Former colleagues said they were surprised that Toogood appears to have repeatedly landed teaching and administrative jobs while providing fake or embellished credentials, as Virginia education officials have alleged. Those who worked with him said Toogood was known for his gregarious charm, warm smile and innate leadership qualities.

“He would have been the last person you would have ever expected to lie,” said Katie Holland, a former substitute teacher at St. Michael the Archangel, a Catholic elementary school in Silver Spring where Toogood worked as an assistant principal during the 2007-2008 school year.

Toogood resigned as principal of Manassas City’s Jennie Dean Elementary in late June, after Prince William County officials discovered during a routine background check after Toogood applied for a job there that his résumé contained numerous exaggerations. His state teaching license was revoked, one of 10 cases in which the Virginia Board of Education has revoked, canceled or denied a licensure since 2000 for misrepresentation of credentials, according to state education officials.

For years, Toogood — who attended the University of Maryland Baltimore County but never graduated — eluded background checks while teaching in public, private and charter schools. He had worked in Manassas since 2009.

Officials in Arlington County said Wednesday that they alerted Manassas City schools administrators more than two years ago about concerns regarding Toogood’s educational background after he applied for, and was given, a job there. In May 2012, the Arlington School Board approved Toogood’s appointment to become the next principal of Drew Model School, an elementary Montessori.

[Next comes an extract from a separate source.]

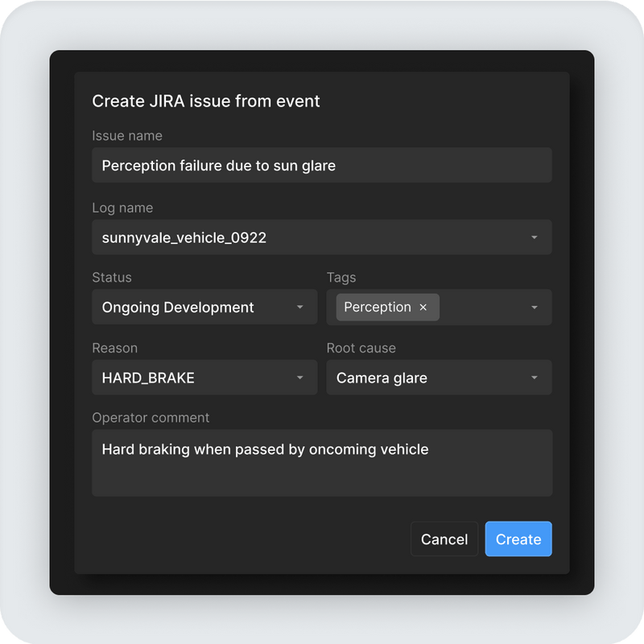Click the Status field chevron icon
Image resolution: width=644 pixels, height=644 pixels.
pos(300,307)
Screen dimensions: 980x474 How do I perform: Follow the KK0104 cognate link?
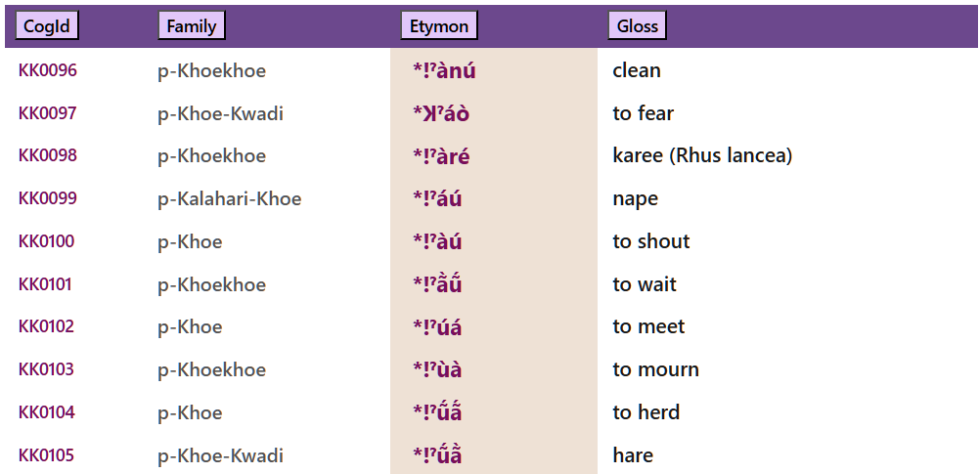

Arlington officials said an outside firm that was contracted to do background checks helped with screening Toogood’s record.

Linda Erdos, spokeswoman for Arlington Public Schools, said questions about Toogood’s credentials for his master’s degree and Montessori training were raised by “members of the Montessori community” after a news release announced his hire, including his claims of having degrees from the University of Maryland, Trinity University, Nyack College and Georgetown University. On Wednesday, two parents of students at Drew at the time said that a group of parents did basic Internet searches that brought up discrepancies in his record.

“As we started to look into those issues, Dr. Toogood rescinded his acceptance and so APS pursued and hired another candidate,” Erdos said. Erdos said that since then, Arlington has done its own background and credentials checks for all hiring.

In May 2012, Arlington’s assistant superintendent for human resources, Betty Hobbs, contacted Kenneth LaLonde, then the Manassas human resources director, and “shared the questions that were raised.”

Toogood continued at the Manassas school for two more years.

Manassas Superintendent Catherine Magouyrk, who joined the school system in July 2012, said Wednesday that she was unaware of Arlington’s warnings.

“Nobody shared any of that information with me,” she said.

LaLonde retired July 31, and he did not respond to a request for comment. Manassas administrators could not confirm Arlington’s account.

Magouyrk said that her staff has recently beefed up its background check procedures beyond state requirements. Magouyrk also said that she is proud of the school system’s staff.

“We have good teachers and good administrators, and while we had one person that falsified his credentials, it does not erase the work that happens every single day with our children in our schools,” Magouyrk said. “While this incident is sad, it angers me at the same time because our community needs to trust us. It’s one person, and we have over 1,000 good employees.”

Toogood worked in D.C. public schools from 2000 to 2005 and then moved to D.C. charters. Patricia Brantley, chief operating officer for Friendship charter, where Toogood worked for a year, said the school verifies the educational credentials required for a job. Toogood was hired for a non­-academic dean position that involved student support and did not require a bachelor’s degree, she said.

At St. Michael, Toogood was regarded as a strong leader.

“He was beloved because he was totally child-centered,” said Diana Hellinger, who taught English there. In working with the faculty, he was “open-minded, fair and a problem-solver.”

Holland, the former substitute teacher at St. Michael, said she believes that even without a college degree, Toogood was still a valuable educator. She said he was the kind of teacher who leads students by example and made a positive impression. She said that work is more important than what is represented by a diploma.

“It proves that not all teachers really need degrees,” she said.